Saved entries
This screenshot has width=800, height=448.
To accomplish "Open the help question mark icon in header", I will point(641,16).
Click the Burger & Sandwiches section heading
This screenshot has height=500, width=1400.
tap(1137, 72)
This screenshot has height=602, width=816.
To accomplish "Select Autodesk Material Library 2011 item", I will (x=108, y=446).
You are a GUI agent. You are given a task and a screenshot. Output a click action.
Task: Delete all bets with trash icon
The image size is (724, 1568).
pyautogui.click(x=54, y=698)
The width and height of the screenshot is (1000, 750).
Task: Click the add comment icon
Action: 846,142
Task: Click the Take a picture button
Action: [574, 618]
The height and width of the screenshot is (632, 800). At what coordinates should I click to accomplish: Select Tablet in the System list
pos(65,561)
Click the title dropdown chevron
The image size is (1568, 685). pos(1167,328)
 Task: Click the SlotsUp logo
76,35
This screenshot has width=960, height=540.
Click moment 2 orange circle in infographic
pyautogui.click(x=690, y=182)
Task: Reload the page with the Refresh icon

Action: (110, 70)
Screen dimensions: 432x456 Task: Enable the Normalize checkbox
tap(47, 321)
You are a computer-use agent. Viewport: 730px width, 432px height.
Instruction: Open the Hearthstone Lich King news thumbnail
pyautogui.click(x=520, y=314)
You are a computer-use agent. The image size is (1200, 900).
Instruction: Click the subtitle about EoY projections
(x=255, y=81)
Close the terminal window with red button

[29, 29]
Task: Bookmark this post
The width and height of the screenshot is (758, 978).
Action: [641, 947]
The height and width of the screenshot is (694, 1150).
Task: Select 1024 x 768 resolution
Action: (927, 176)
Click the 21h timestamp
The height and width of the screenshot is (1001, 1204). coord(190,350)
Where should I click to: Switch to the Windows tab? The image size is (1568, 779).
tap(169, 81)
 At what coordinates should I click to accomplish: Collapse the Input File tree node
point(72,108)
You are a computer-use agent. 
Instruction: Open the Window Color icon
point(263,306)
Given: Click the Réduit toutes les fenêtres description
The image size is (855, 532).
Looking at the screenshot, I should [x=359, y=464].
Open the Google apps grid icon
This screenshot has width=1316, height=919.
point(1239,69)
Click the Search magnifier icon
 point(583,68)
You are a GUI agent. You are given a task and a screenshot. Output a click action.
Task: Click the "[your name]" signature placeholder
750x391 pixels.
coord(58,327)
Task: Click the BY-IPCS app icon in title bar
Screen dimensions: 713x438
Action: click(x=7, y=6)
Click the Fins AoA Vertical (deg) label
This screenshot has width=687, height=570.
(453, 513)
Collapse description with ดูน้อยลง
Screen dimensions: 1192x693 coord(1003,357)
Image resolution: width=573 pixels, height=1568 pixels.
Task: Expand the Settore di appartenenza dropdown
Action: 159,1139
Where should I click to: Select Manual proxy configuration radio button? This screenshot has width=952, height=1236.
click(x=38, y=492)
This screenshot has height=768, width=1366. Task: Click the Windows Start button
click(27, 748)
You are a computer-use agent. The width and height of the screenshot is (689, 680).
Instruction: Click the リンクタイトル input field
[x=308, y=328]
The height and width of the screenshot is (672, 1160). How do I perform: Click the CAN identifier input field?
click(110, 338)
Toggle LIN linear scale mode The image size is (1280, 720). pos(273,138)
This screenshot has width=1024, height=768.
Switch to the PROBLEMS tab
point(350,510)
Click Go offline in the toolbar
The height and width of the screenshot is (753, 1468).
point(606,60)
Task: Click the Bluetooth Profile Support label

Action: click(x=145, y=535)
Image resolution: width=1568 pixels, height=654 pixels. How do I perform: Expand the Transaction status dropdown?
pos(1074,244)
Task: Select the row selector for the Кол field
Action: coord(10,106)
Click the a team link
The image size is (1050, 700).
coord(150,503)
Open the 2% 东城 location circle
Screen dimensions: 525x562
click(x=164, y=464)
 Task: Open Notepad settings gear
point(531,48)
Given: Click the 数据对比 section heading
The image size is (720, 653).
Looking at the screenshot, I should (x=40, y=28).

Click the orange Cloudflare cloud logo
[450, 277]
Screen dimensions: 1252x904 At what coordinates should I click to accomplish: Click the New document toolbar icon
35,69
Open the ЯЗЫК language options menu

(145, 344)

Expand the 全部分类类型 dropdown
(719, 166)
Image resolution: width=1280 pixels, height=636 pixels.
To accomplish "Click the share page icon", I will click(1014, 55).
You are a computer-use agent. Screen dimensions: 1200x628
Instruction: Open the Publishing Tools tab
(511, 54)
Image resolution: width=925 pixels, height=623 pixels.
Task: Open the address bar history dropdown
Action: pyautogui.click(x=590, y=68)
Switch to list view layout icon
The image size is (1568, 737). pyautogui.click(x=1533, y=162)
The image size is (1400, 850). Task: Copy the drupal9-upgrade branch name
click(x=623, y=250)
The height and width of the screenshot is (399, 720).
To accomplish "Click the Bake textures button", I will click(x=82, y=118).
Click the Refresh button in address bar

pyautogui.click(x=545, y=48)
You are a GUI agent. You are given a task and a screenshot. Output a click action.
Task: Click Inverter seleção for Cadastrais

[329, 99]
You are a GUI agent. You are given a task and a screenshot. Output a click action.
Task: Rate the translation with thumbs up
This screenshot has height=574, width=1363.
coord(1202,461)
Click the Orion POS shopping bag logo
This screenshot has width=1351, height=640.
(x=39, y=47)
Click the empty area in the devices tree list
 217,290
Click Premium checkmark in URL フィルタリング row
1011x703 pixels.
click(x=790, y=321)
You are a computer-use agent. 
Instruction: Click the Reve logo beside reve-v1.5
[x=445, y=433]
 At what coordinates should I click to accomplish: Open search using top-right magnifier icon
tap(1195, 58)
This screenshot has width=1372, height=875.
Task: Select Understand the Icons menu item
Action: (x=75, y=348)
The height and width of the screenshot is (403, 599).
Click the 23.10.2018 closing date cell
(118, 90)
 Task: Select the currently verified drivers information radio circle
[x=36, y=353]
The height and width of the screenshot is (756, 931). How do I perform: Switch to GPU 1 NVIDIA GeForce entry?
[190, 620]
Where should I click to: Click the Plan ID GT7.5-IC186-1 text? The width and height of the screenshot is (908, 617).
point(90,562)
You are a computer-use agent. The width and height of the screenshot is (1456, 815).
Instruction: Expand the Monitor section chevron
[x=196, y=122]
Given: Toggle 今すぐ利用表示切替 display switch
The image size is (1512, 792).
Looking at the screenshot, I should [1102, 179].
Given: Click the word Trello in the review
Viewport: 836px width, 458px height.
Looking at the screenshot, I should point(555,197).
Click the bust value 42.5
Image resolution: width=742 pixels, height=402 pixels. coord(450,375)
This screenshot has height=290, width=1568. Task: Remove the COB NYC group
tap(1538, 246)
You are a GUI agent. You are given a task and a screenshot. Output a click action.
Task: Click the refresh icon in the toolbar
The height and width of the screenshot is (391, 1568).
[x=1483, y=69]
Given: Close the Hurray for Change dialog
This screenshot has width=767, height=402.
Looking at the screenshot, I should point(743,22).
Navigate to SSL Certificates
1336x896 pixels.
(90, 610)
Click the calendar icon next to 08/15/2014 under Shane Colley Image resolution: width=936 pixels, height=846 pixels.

__Directions for this task__:
Whenever a line of the entries contains the string "computer", copy that line.

__Exercise solution__:
You are a computer-use agent. Viewport: 730px width, 432px height.
You are a computer-use agent. The image size is (1200, 900).
You are a computer-use agent. 
You are a computer-use agent. The width and height of the screenshot is (689, 680).
You are a computer-use agent. Screen dimensions: 1200x628
You are a computer-use agent. 
You are a computer-use agent. The width and height of the screenshot is (1456, 815).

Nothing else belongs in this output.